* **O QUE PRODUZIR**
Converta, por favor, todo o material abaixo em uma tabela Markdown com as colunas "Número" e "Linha", omitindo as linhas em branco.

* **DADOS BRUTOS**
# # # # # # #
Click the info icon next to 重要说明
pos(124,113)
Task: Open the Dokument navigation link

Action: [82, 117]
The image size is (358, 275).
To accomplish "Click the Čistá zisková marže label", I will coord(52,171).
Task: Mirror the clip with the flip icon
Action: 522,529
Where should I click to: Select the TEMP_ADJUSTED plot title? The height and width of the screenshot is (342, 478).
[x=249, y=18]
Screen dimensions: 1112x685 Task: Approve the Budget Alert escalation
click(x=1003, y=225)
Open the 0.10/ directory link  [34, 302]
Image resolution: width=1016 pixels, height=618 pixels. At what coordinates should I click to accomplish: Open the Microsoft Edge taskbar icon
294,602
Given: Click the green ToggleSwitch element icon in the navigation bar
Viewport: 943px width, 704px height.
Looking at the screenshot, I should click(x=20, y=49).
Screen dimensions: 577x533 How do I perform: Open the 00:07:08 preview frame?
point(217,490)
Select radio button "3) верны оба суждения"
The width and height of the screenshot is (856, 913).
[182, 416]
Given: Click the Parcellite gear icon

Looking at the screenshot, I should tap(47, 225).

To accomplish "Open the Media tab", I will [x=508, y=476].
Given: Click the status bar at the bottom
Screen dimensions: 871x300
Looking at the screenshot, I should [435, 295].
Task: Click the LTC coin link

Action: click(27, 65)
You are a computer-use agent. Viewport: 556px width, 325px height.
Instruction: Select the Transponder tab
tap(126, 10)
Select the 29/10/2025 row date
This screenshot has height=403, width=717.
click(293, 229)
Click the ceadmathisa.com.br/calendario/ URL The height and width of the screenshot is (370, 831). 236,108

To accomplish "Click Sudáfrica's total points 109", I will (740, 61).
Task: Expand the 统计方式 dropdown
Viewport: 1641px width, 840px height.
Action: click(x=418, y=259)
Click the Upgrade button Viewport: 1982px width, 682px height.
# # # # # # #
* **RESPOSTA**
| Número | Linha |
|---|---|
| 1 | Click the info icon next to 重要说明 |
| 2 | pos(124,113) |
| 3 | Task: Open the Dokument navigation link |
| 4 | Action: [82, 117] |
| 5 | The image size is (358, 275). |
| 6 | To accomplish "Click the Čistá zisková marže label", I will coord(52,171). |
| 7 | Task: Mirror the clip with the flip icon |
| 8 | Action: 522,529 |
| 9 | Where should I click to: Select the TEMP_ADJUSTED plot title? The height and width of the screenshot is (342, 478). |
| 10 | [x=249, y=18] |
| 11 | Screen dimensions: 1112x685 Task: Approve the Budget Alert escalation |
| 12 | click(x=1003, y=225) |
| 13 | Open the 0.10/ directory link  [34, 302] |
| 14 | Image resolution: width=1016 pixels, height=618 pixels. At what coordinates should I click to accomplish: Open the Microsoft Edge taskbar icon |
| 15 | 294,602 |
| 16 | Given: Click the green ToggleSwitch element icon in the navigation bar |
| 17 | Viewport: 943px width, 704px height. |
| 18 | Looking at the screenshot, I should click(x=20, y=49). |
| 19 | Screen dimensions: 577x533 How do I perform: Open the 00:07:08 preview frame? |
| 20 | point(217,490) |
| 21 | Select radio button "3) верны оба суждения" |
| 22 | The width and height of the screenshot is (856, 913). |
| 23 | [182, 416] |
| 24 | Given: Click the Parcellite gear icon |
| 25 | Looking at the screenshot, I should tap(47, 225). |
| 26 | To accomplish "Open the Media tab", I will [x=508, y=476]. |
| 27 | Given: Click the status bar at the bottom |
| 28 | Screen dimensions: 871x300 |
| 29 | Looking at the screenshot, I should [435, 295]. |
| 30 | Task: Click the LTC coin link |
| 31 | Action: click(27, 65) |
| 32 | You are a computer-use agent. Viewport: 556px width, 325px height. |
| 33 | Instruction: Select the Transponder tab |
| 34 | tap(126, 10) |
| 35 | Select the 29/10/2025 row date |
| 36 | This screenshot has height=403, width=717. |
| 37 | click(293, 229) |
| 38 | Click the ceadmathisa.com.br/calendario/ URL The height and width of the screenshot is (370, 831). 236,108 |
| 39 | To accomplish "Click Sudáfrica's total points 109", I will (740, 61). |
| 40 | Task: Expand the 统计方式 dropdown |
| 41 | Viewport: 1641px width, 840px height. |
| 42 | Action: click(x=418, y=259) |
| 43 | Click the Upgrade button Viewport: 1982px width, 682px height. |